Hereby please kindly be informed that your personal data will be processed confidentially, in accordance with the prevailing data protection laws and regulations, under the term of this privacy statement by Pánszky Law Office (1026 Budapest, Gábor Áron u. 16., tax number: 18111978-2-41; registered by the Budapest Bar Association under reg. no. 1455; represented by dr. PÁNSZKY Gyula attorney-at-law; hereinafter referred to as the ‘Data Controller’).

Data processing methods on the Website

Website visitors’ data – server log files
The data recorded in the log files during the process of use of the Website are stored and used for technical (e.g., analysis of the safe operation of servers, subsequent controls, identification, prevention and investigation of attacks against the Website) and statistical purposes only. To this end, the internet service provider of the Website records and logs automatically the so-called server log file information, transferred to us by your web browser. These series of data will not be combined with other information from different sources by the Data Controller, suitable to identify the data, subject natural person.
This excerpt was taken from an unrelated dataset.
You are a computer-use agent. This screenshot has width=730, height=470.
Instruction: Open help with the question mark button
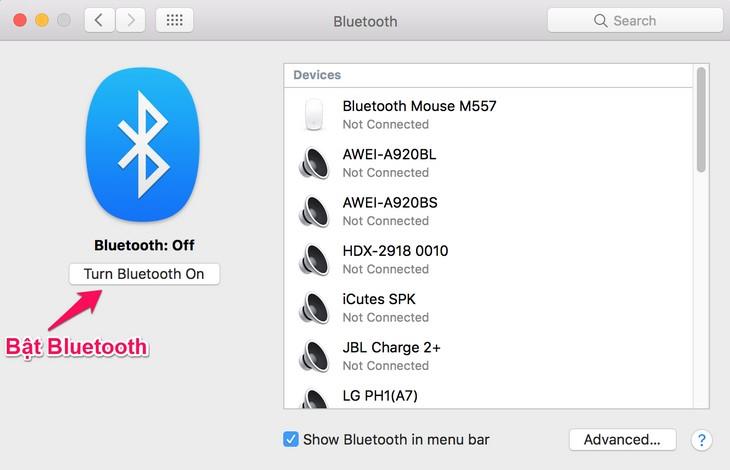pyautogui.click(x=701, y=440)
Should we become aware of any specific suspicion concerning the illegal or unlawful use of the Website, we reserve the right to evaluate these data subsequently.

Communication
Should you have any question or should you need any further information about the Data Controller or its services, you may contact the Data Controller by filling out the appropriate contact sheet during the use of the Website.

The scope of the data processed: name, e-mail address
The purpose of data processing: to answer the User’s questions, to provide the requested information
The legal basis of data processing: the voluntary consent of the Data Subject
The term of data processing: the personal data provided shall be deleted within 30 days following the provision of the answer or the information.

Data processing for marketing purposes
In the course of the use of the Website, the Users may subscribe to the newsletter of the Data Controller. Subscription is voluntary. The User may cancel his/her subscription at any time.

The scope of the data processed: surname, family name, e-mail address
The purpose of data processing: to send electronic newsletters to the Users about the most current information, news, changes of laws and regulations.
The legal basis of data processing: The legitimate interest of the Data Controller to provide its clients (potential, future and ex-clients) with newsletters containing professional information, news and data of legal changes.
The term of data processing: as long as the newsletter service is provided or until the cancellation of subscription to the newsletter.

The use of cookies on the Website
The proper operation of the Website may require the use and storage on your computer of specific data files (the so-called ‘cookies’), similarly to other websites and internet service providers.

What are cookies?
The cookies are small text files that are stored by the Website on the computer or mobile device of the User. The cookies enable the storage of your operations and personal settings (e.g. username, language, the size of letters and other individual settings related to the display of the Website) for a certain period of time, so that you don’t need to enter such settings every time when you visit our website or when you navigate from one site to the other.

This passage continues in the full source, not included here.